Crédito de imagen: Barron’s / AFP
En una decisión histórica y sin precedentes, LaLiga anunció el lunes 21 de octubre de 2025 la cancelación oficial del partido Villarreal-Barcelona que estaba programado para disputarse en Miami. La medida llega tras días de intensas protestas, presión sindical de los futbolistas y un escándalo mediático que expuso las profundas divisiones dentro del fútbol español respecto a la internacionalización de la competición doméstica.
Javier Tebas, presidente de LaLiga, confirmó en un comunicado oficial que la decisión responde a «la incertidumbre surgida en España» y a la imposibilidad de garantizar las condiciones óptimas para disputar el encuentro. La promotora estadounidense que había invertido millones en la organización del evento se echó atrás tras evaluar el clima de rechazo generalizado y las amenazas de boicot por parte de jugadores y aficionados.
La polémica estalló cuando LaLiga confirmó que el partido de la jornada correspondiente se trasladaría a territorio estadounidense como parte de su estrategia de expansión internacional. La reacción fue inmediata: la Asociación de Futbolistas Españoles (AFE) denunció que la medida incumplía el convenio colectivo, mientras que capitanes de múltiples equipos anunciaron protestas coordinadas durante sus respectivos partidos de la jornada.

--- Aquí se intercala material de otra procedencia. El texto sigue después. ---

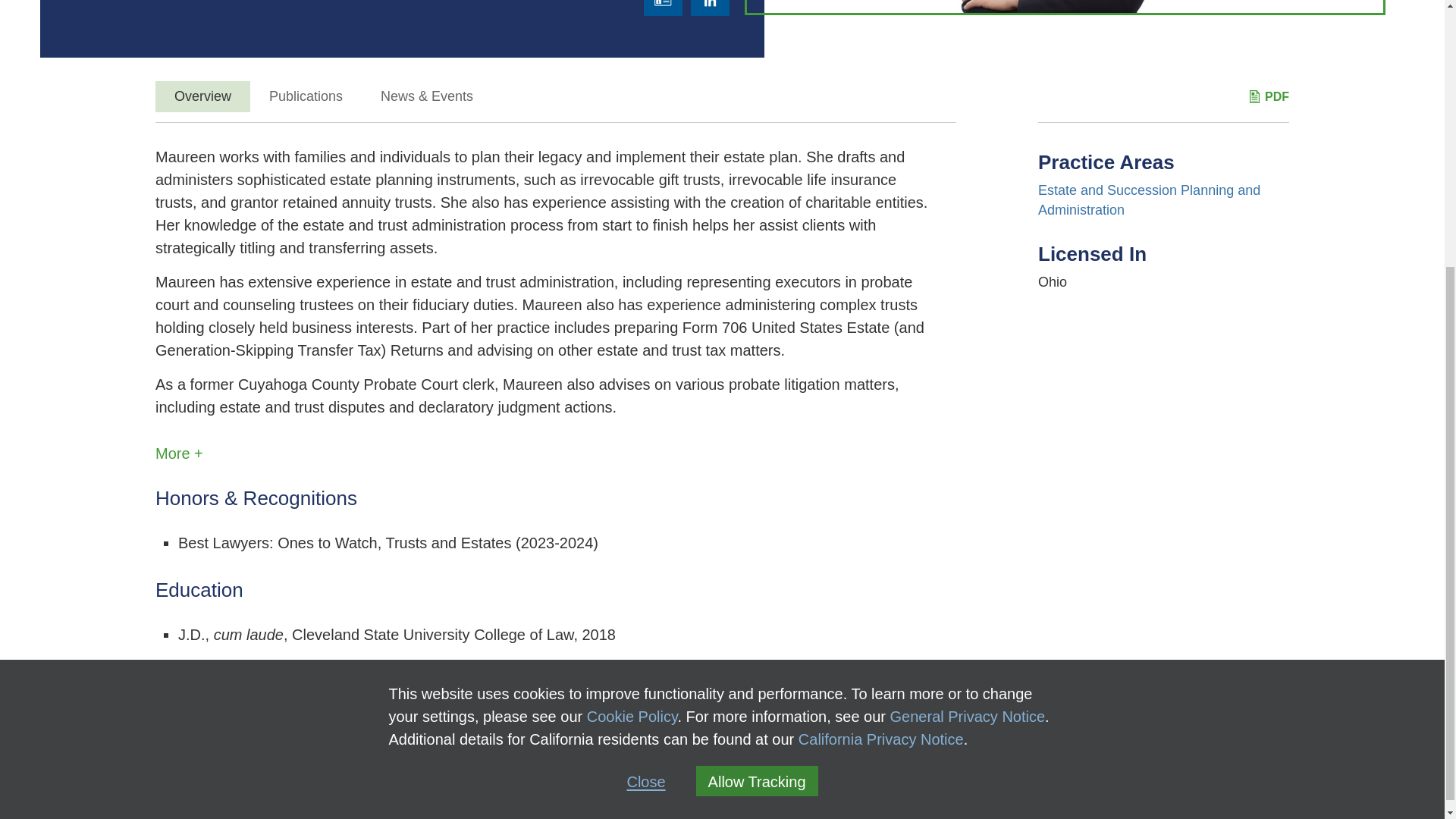
California Privacy Notice (880, 345)
Cookie Policy (632, 322)
LinkedIn (709, 7)
vCard (662, 7)
PDF (1268, 96)
California Privacy Notice (880, 345)
Share (169, 744)
Allow Tracking (756, 387)
Overview (202, 96)
General Privacy Notice (967, 322)
Given the description of an element on the screen output the (x, y) to click on. 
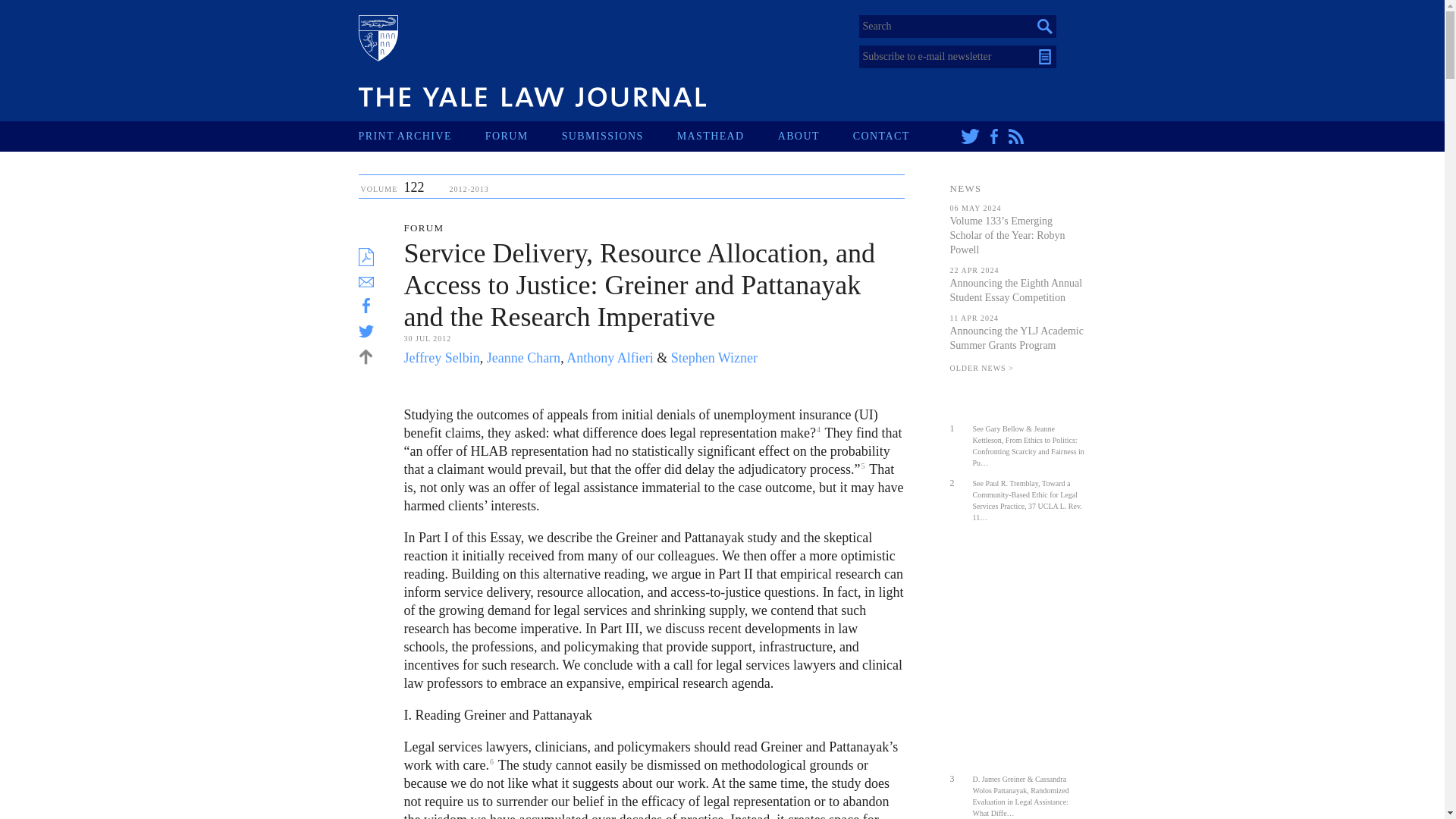
Jeanne Charn (523, 357)
5 (862, 465)
ABOUT (815, 136)
Stephen Wizner (714, 357)
MASTHEAD (727, 136)
Anthony Alfieri (609, 357)
PRINT ARCHIVE (421, 136)
Jeffrey Selbin (441, 357)
FORUM (523, 136)
6 (492, 761)
SUBMISSIONS (619, 136)
4 (818, 429)
CONTACT (898, 136)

Las imágenes de futbolistas deteniendo encuentros durante varios minutos para protestar con pancartas y gestos simbólicos recorrieron el mundo, exponiendo una crisis de legitimidad sin precedentes en LaLiga. El presidente del FC Barcelona, Joan Laporta, respaldó públicamente el traslado argumentando beneficios económicos, pero su postura fue duramente criticada por aficiones rivales y medios especializados.
Thibaut Courtois, portero del Real Madrid, fue especialmente contundente al calificar la decisión como una «adulteración de la competición» que beneficiaba intereses comerciales por encima de la integridad deportiva. Sus declaraciones encendieron el debate sobre hasta dónde puede llegar la mercantilización del fútbol sin traicionar su esencia competitiva y el respeto a los aficionados locales.
La UEFA, que inicialmente había dado luz verde al proyecto con reservas, guardó silencio ante la escalada del conflicto, dejando a LaLiga aislada en su defensa de un modelo que pretendía emular a la NFL estadounidense con partidos internacionales regulares. Los seis millones de euros prometidos a cada club participante resultaron insuficientes para silenciar las voces críticas.
La cancelación representa un revés monumental para los planes de internacionalización de Tebas, quien había invertido años negociando permisos y acuerdos para hacer realidad este sueño. Los medios especializados califican el episodio como «la mayor crisis institucional de LaLiga en décadas», con consecuencias que podrían afectar futuros proyectos de expansión.
El partido Villarreal-Barcelona se disputará finalmente en el estadio de La Cerámica según el calendario original, pero el daño reputacional para LaLiga es incalculable. La guerra sin precedentes evidencia la fractura entre dirigentes que priorizan negocios globales y una masa futbolística que defiende tradiciones y derechos laborales.